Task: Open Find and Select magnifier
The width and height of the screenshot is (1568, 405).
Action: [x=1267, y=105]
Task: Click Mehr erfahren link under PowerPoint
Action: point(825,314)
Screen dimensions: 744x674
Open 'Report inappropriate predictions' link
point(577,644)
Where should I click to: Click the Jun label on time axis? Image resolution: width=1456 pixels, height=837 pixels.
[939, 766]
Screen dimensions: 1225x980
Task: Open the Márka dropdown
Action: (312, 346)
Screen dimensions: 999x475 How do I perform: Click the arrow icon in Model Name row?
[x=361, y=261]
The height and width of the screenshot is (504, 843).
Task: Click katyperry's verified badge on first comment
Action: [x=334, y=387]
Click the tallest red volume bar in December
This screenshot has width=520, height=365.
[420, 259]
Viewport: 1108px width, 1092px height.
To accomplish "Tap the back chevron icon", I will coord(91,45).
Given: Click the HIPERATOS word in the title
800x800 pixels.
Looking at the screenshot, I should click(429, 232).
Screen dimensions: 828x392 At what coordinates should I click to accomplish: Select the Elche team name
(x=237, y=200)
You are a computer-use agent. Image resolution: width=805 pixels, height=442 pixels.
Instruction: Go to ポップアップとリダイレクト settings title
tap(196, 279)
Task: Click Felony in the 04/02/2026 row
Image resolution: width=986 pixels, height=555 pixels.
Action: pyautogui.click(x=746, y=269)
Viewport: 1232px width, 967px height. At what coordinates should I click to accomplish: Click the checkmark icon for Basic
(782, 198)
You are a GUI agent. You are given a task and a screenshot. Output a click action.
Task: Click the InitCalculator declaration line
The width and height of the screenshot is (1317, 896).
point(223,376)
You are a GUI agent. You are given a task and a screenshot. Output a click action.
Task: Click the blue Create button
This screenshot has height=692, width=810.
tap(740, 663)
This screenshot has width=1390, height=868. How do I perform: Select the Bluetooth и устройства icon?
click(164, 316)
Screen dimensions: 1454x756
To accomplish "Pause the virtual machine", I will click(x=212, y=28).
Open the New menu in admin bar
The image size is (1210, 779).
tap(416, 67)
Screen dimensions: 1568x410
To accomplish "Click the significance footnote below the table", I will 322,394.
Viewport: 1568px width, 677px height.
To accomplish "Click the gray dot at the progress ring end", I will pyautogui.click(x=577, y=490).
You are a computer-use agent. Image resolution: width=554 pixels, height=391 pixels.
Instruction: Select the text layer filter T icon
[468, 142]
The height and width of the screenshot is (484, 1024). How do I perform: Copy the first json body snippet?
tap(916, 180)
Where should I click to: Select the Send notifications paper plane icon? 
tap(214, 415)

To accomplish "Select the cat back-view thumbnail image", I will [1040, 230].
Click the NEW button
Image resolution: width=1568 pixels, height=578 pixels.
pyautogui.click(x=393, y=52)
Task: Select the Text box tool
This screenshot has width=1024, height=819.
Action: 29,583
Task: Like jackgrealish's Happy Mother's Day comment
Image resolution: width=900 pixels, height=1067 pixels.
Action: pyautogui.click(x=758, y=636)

-------

__Work item__.
Extract all lines from the data in which "back" is found.

__Response to the task__.
To accomplish "Tap the back chevron icon", I will coord(91,45).
To accomplish "Select the cat back-view thumbnail image", I will [1040, 230].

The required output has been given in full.